Similarly, from Kenya, there were poems by Maina wa Kinyatti – remarkably understated poems I thought given his six years in prison there. The introduction to the book spoke of conditions in prison ‘of which his poems offer only a glimpse’.
One illustration of this came from his restrained and allusive poem ‘The Bride’ with its nighttime scene in prison. It is both touching and disturbing and talks to us not only about injustice and suffering but about the human spirit and the enduring presence of love:
The couple in love
But from what human depths was it born?
There were poems from Uganda – especially by Okot p’Bitek that, I learnt had enormous influence throughout Africa writing ‘vigorous and direct poetry’; Poems from as far apart as Senegal and Malawi and of course, from the Congo and other Francophone nations and elsewhere.

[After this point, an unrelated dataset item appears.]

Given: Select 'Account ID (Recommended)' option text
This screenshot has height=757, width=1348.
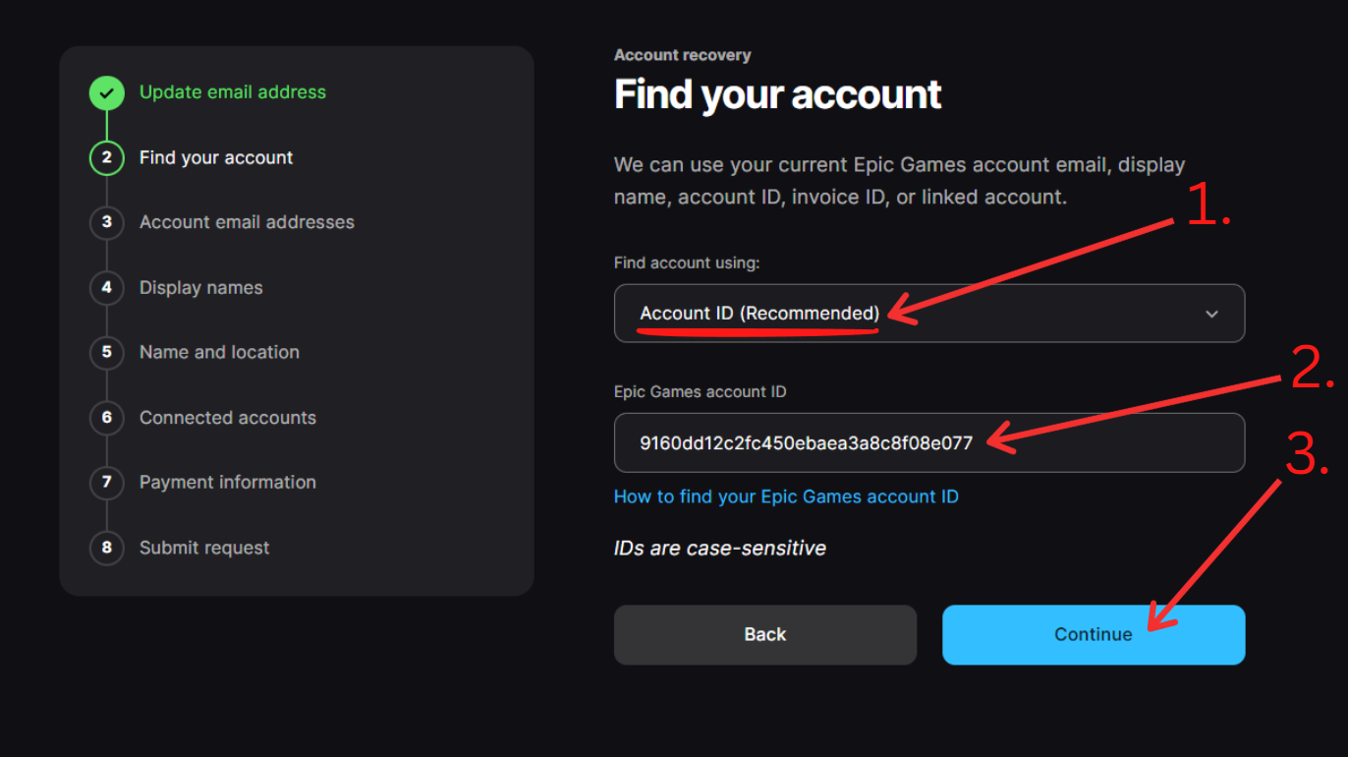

Politics are far from the only theme. Daily life and love and death are as handsomely represented as one would wish. I was impressed by a subtle poem called ‘A Leopard Lives in a Muu Tree’ by Jonathan Kariara of Kenya in which an ageing man frets over his declining strength as he surveys his household:
The upright post at the gate has fallen
My women are frisky
The leopard arches over my homestead
Eats my lambs
That caused me some wry amusement, as an ageing man myself now, but it is also very touching. Are there poems by women, though? Yes, but not so many. The editors recognise this and I detected an implied promise to do better in future editions. Here, however, are a few lines from a beautiful piece from Stella Chipasula entitled ‘I’m My Own Mother Now’, also a reflection upon ageing:
But, mother, I am mothering you now;
new generations pass through my blood,
and I bear you proudly on my back
where you are no longer a question.
Stella Chipasula I understand lives in the USA (with her husband the writer Frank Chipasula) but comes from Zambia. Looking her up on the internet I find that she is the editor of the Heinemann Book of African Women’s Poetry.
There is evidently much more to be discovered.